= Anam Cara =

Celtic "soul friend"

Anam Cara is a phrase that refers to the Celtic concept of the "soul friend" in religion and spirituality. The phrase is an anglicization of the Irish word anamchara, anam meaning "soul" and cara meaning "friend".

== History ==
The term was popularised by Irish author John O'Donohue in his 1997 book Anam Ċara: A Book of Celtic Wisdom about Celtic spirituality. In the Celtic tradition "soul friends" are considered an essential and integral part of spiritual development. The Martyrology of Óengus recounts an incident where Brigid of Kildare counselled a young cleric that "...anyone without a soul friend is like a body without a head." A similar concept is found in the Welsh periglour.

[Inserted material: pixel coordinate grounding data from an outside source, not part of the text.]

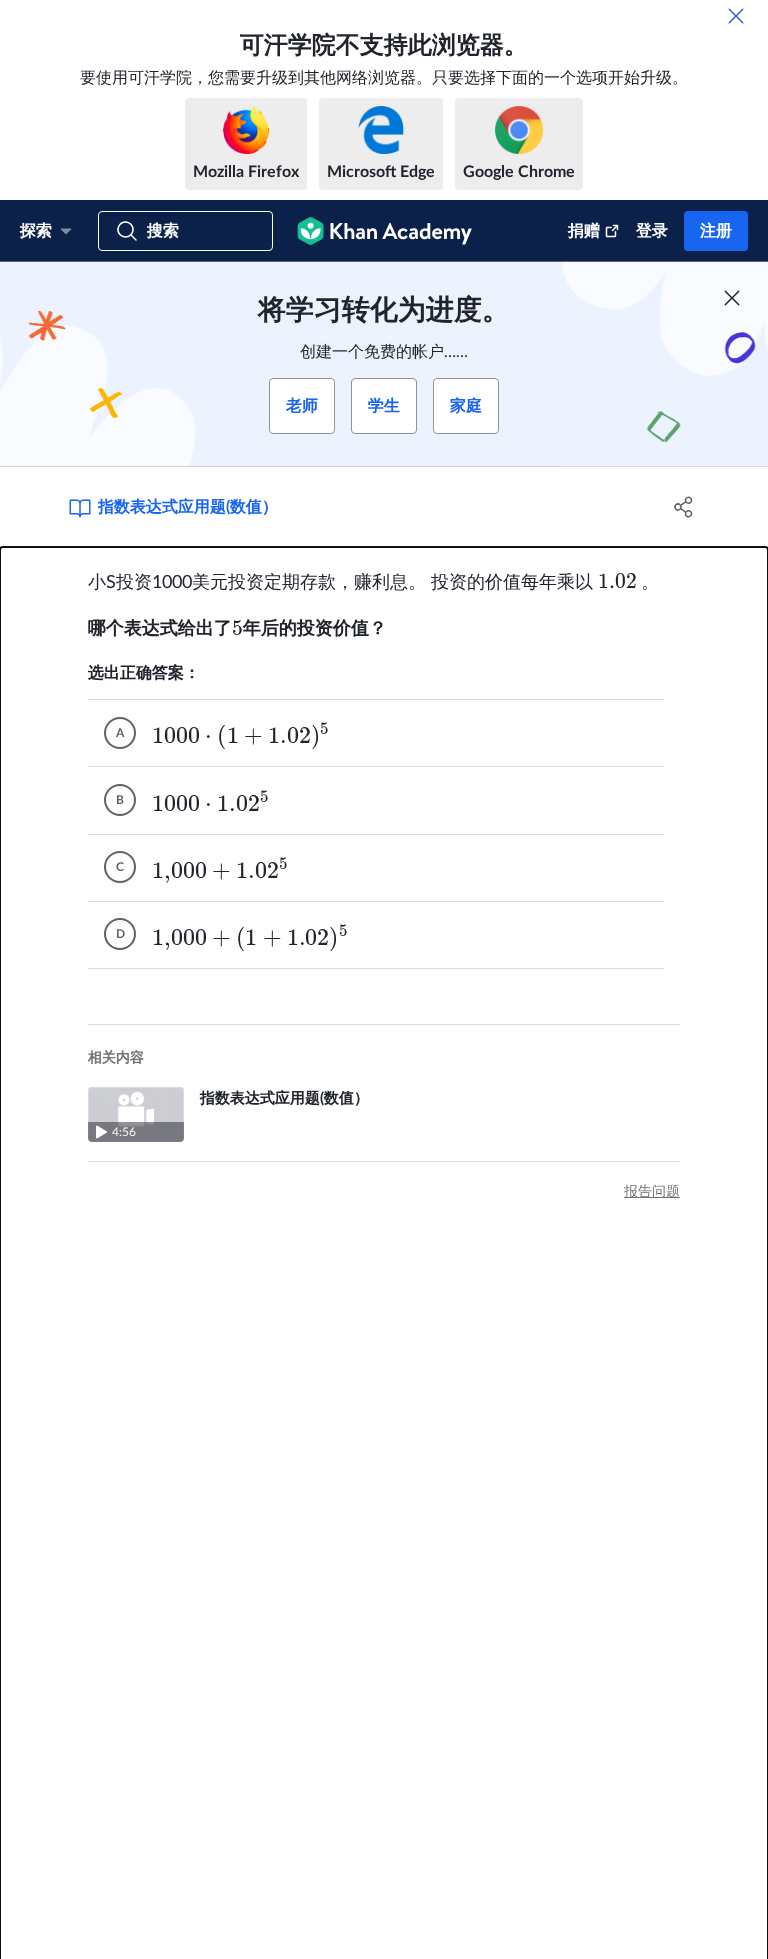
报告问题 (652, 1192)
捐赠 (584, 231)
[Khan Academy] (384, 231)
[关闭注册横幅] (732, 298)
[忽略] (736, 16)
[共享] (684, 507)
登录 (652, 231)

The Anam Cara involves a friendship that psychotherapist William P. Ryan describes as "compassionate presence". According to O'Donohue, the word anamchara originates in Irish monasticism, where it was applied to a monk's teacher, companion, or spiritual guide. However, Edward C. Sellner traces its origin to the early Desert Fathers and Desert Mothers: "This capacity for friendship and ability to read other people's hearts became the basis of the desert elders' effectiveness as spiritual guides." Their teachings were preserved and passed on by the Christian monk John Cassian, who explained that the soul friend could be clerical or lay, male or female.